This camera changed the way we view the world. Forever. The falling soldier by Robert Capa, the puddle jumper by Henri Cartier-Bresson, the Times Square kiss by Alfred Eisenstaedt, Vietnamese children fleeing from a Napalm attack by Nick Út, the Soviet flag being raised above the Berlin Reichstag by Yevgeny Khaldei – all these famous photographs are Leica images, and they have etched themselves deeply into our collective memory. It was the Leica’s compactness and innovative technology that made photographs like these possible. The Leica’s predecessors were, for the most part, clumsy, heavy cameras. They were unwieldy and designed to yield one photograph per glass negative. It was nearly impossible to use them in a spontaneous manner. Before the advent of the Leica, taking photographs amounted to a staging of reality. The compact Leitz camera made spontaneity as well as candid street photography possible.

THE EXHIBITION

Dynamization, democratization, media revolution – great cultural changes are often attributed to technical innovations, and the introduction of the Leica 100 years ago is no exception.
Just how can a small, black gadget produce such a superlative effect? Its pocket size, exchangeable lens, quiet operation, and fast shutter speeds made completely new fields of application, extreme angles, and spontaneity on an unheard-of scale became available to the photographer. Thanks to its use of standard cinema film, photography became a serial operation, affordable and available to everyone. The speed, freedom, and ease of operation it provided were a source of inspiration to photographers, and it met the needs of a dynamic age. Easily carried in one’s coat pocket, the camera sparked an enormous surge in photography, an immense sense of joy in experimentation, and an all-encompassing visual exploration of reality. The Leica thus set the standard for new horizons, speed, and aesthetic renewal, and it has retained its mythical status well into the digital age.

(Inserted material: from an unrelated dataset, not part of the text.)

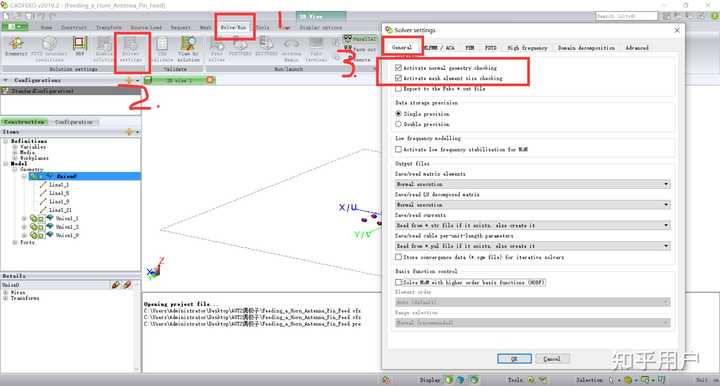
Task: Click the Cancel button
Action: click(551, 358)
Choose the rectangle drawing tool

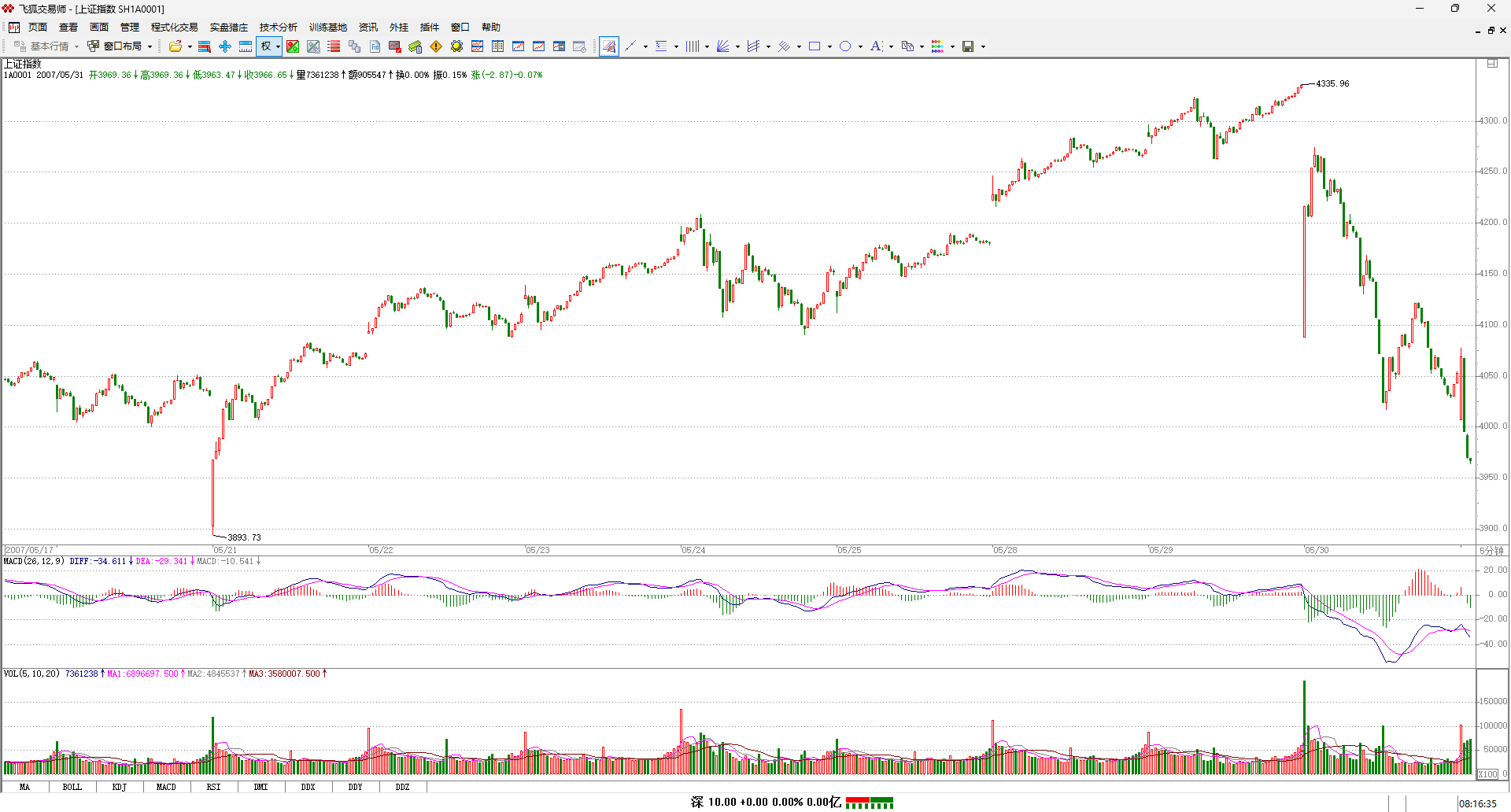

The exhibition “AUGEN AUF! 100 JAHRE LEICA FOTOGRAFIE” (EYES OPEN! 100 YEARS OF LEICA PHOTOGRAPHY) casts a light on many aspects of small-format photography. Divided into sixteen chapters, it ranges in scope from journalistic strategies to documentary approaches right through to unfettered artistic expression. Viewing photography from the perspective of art and cultural history for the first time, it illustrates how the Leica compact camera changed photographic vision in the 20th century. More than 300 photographs from international collections and museums as well as newspapers and significant photobooks document the various aspects of Leica photography from the mid-1920s on. The exhibition thus provides a stylistic history of the medium, running the gamut from the classic modern age to the post-modern diversity of the present day, from New Vision via “la photographie humaniste” to fashion photography, from “subjective photography” via author photography to street photography and contemporary art photography.

For this exhibition, Kunstfoyer Munich has brought together works by internationally renowned Leica photographers such as Alexander Rodchenko, Henri Cartier-Bresson, Robert Capa, Christer Strömholm, Bruce Davidson, F.C. Gundlach, Fred Herzog, Robert Lebeck, William Eggleston, Will McBride, Paolo Roversi, René Burri, Thomas Hoepker, Bruce Gilden, Mark Cohen, Nobuyoshi Araki, and many others.

The name Leica came about by combining the first letters of the words Leitz and camera. The original model was built by precision mechanic and amateur photographer Oskar Barnack in March 1914, and he immediately succeeded in capturing absorbing images on 35 mm cinema film. Barnack enlarged the size of the standard cinema negative to 24 x 36 mm, and in doing so, created a new standard frame size for 20th century small-format photography. It was not until after the First World War, however, that the head of the Wetzlar-based firm, Ernst Leitz II, decided to proceed with production, and the camera did not appear on the market until 1925.

The exhibition was curated by Hans-Michael Koetzle and has already met with great success in Hamburg, Frankfurt am Main, Berlin, and Vienna. For its stopover at Kunstfoyer Munich, never-before-seen works by Hans Saebens, Werner Bischof, Paul Wolff, Gérard Castello-Lopes, and others have been added.